Text extract:
>> BEGIN

So with Ruth. They had heard in the distant fields of Moab that the Lord had visited His people with bread, they had returned to the house of bread, two poor desolate widows with no resource but God; and what was the next thing? The bread was there, but how were they to get it? The simple faith of the outcast Moabitess lays hold of her true place, and of the provision God had made in His Word for the stranger, the fatherless, and the widow (Deut. 24:19). She has only to take her place as one who is nothing and has nothing, in order to claim God’s promise. And so she goes out in faith to cast herself upon the goodness of God, to glean after him in whose eyes she may find favor.
Acres upon acres of harvest field stretch before her, undivided by hedges or walls as with us, and perplexing the stranger’s heart as to which little plot out of the whole belongs to the unknown friend in whose eyes she is to find favor.
How is she to choose? She leaves the choice to God; and, guided by His hand in that mysterious way which down here seems chance, she lights upon a little plot belonging to Elimelech’s friend, Naomi’s kinsman, that wealthy man, Boaz.
So in simple language, that the needy heart can understand, God points to Him in whose eyes the stranger and the outcast may find favor. There is but One, the One who was born in the manger in Bethlehem, who ate with publicans and sinners, who went to be guest with a man that was a sinner, who suffered a woman that was a sinner to weep out her tears of repentance over His blessed feet, who hung between two sinners on Calvary’s cross, who took a sinner with Him into Paradise — Jesus, the friend of sinners.

>> END

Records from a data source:
>> BEGIN

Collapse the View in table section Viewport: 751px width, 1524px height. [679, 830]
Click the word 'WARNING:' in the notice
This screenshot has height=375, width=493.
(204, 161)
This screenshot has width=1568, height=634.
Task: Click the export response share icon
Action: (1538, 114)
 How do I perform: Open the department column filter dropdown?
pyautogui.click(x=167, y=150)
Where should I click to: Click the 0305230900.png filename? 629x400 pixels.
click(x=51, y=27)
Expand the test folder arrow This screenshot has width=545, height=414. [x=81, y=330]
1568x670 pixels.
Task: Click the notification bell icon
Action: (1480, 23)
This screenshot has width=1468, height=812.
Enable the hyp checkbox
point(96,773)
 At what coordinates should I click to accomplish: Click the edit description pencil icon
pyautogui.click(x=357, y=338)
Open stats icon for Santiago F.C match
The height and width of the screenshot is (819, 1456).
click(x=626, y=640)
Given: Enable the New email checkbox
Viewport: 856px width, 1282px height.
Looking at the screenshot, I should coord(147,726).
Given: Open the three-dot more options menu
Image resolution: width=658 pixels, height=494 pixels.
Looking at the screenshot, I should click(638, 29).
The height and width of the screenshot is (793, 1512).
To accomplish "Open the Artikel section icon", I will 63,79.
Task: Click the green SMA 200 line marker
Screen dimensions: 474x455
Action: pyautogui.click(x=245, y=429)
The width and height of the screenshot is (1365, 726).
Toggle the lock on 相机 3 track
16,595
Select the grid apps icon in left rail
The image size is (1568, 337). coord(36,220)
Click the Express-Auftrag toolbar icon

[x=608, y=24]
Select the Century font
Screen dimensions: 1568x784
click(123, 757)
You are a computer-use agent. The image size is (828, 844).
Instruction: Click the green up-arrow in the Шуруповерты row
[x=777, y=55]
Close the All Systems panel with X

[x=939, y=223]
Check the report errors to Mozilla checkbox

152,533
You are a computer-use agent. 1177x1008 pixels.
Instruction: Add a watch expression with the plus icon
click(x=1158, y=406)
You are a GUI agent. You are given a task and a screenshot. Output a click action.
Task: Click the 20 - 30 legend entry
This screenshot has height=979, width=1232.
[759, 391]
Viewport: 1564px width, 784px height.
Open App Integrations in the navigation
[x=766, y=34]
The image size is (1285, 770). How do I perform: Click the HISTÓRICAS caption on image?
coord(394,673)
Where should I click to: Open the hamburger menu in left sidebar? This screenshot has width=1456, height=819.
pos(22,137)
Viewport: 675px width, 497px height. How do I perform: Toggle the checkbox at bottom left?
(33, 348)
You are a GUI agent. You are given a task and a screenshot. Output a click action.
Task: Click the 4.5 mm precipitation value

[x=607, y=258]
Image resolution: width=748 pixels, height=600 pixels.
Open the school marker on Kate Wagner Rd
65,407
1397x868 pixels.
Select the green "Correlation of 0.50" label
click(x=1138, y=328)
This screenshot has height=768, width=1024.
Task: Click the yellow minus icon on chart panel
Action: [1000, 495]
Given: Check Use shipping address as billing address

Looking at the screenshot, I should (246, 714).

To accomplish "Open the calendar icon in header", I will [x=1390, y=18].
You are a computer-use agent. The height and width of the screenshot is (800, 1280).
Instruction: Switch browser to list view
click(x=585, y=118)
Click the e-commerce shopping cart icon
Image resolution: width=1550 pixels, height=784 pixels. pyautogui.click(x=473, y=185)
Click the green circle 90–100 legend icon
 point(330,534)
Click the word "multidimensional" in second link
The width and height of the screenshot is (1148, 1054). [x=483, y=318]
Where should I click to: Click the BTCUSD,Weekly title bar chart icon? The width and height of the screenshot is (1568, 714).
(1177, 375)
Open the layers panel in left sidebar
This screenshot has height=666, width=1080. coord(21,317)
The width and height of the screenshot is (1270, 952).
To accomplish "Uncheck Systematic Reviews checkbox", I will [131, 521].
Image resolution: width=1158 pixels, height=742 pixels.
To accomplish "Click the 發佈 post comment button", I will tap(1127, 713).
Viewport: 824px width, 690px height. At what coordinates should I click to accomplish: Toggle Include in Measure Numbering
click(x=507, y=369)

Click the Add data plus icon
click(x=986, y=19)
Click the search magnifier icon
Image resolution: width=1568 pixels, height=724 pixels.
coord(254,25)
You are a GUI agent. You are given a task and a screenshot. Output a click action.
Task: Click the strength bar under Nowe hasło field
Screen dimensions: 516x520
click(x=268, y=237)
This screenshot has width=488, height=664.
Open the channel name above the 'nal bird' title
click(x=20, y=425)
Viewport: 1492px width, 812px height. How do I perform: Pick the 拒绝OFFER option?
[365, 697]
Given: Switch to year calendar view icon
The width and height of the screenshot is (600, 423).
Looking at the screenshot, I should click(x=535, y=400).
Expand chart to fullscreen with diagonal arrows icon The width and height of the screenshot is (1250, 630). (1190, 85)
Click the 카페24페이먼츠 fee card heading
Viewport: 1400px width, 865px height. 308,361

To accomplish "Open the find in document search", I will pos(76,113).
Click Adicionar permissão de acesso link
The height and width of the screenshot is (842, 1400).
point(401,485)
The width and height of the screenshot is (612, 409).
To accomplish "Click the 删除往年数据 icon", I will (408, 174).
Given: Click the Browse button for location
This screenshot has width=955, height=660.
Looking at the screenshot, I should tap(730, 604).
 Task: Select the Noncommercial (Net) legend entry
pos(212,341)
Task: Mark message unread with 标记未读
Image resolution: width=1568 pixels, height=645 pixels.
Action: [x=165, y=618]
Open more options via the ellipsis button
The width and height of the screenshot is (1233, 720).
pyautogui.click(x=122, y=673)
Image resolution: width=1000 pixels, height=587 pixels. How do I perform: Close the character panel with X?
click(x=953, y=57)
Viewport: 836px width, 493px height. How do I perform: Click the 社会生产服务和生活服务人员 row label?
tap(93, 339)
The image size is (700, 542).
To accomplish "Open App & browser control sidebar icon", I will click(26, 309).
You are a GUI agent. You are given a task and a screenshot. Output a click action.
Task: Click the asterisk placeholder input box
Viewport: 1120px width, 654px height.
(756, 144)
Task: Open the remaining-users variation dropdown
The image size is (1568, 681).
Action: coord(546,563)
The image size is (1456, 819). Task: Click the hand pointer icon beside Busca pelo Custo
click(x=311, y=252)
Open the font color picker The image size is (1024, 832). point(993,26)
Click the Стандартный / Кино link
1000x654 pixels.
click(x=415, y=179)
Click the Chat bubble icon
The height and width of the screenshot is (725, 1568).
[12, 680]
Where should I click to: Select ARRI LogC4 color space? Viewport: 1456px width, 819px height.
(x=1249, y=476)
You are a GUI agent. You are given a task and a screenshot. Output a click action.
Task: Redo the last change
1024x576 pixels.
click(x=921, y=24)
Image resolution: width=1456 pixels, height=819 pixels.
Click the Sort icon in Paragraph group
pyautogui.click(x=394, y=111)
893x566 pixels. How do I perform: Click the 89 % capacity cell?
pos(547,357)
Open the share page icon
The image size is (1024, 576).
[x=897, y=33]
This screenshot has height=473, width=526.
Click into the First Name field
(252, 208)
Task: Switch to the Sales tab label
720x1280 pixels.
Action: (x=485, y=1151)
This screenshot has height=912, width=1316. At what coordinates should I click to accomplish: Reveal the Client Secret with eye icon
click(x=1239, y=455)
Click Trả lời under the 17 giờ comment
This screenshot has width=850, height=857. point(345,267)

>> END

What this task involves: Reproduce word for word the part of the passage on Ruth from "Acres upon acres" to "wealthy man, Boaz.".

Worked answer:
Acres upon acres of harvest field stretch before her, undivided by hedges or walls as with us, and perplexing the stranger’s heart as to which little plot out of the whole belongs to the unknown friend in whose eyes she is to find favor.
How is she to choose? She leaves the choice to God; and, guided by His hand in that mysterious way which down here seems chance, she lights upon a little plot belonging to Elimelech’s friend, Naomi’s kinsman, that wealthy man, Boaz.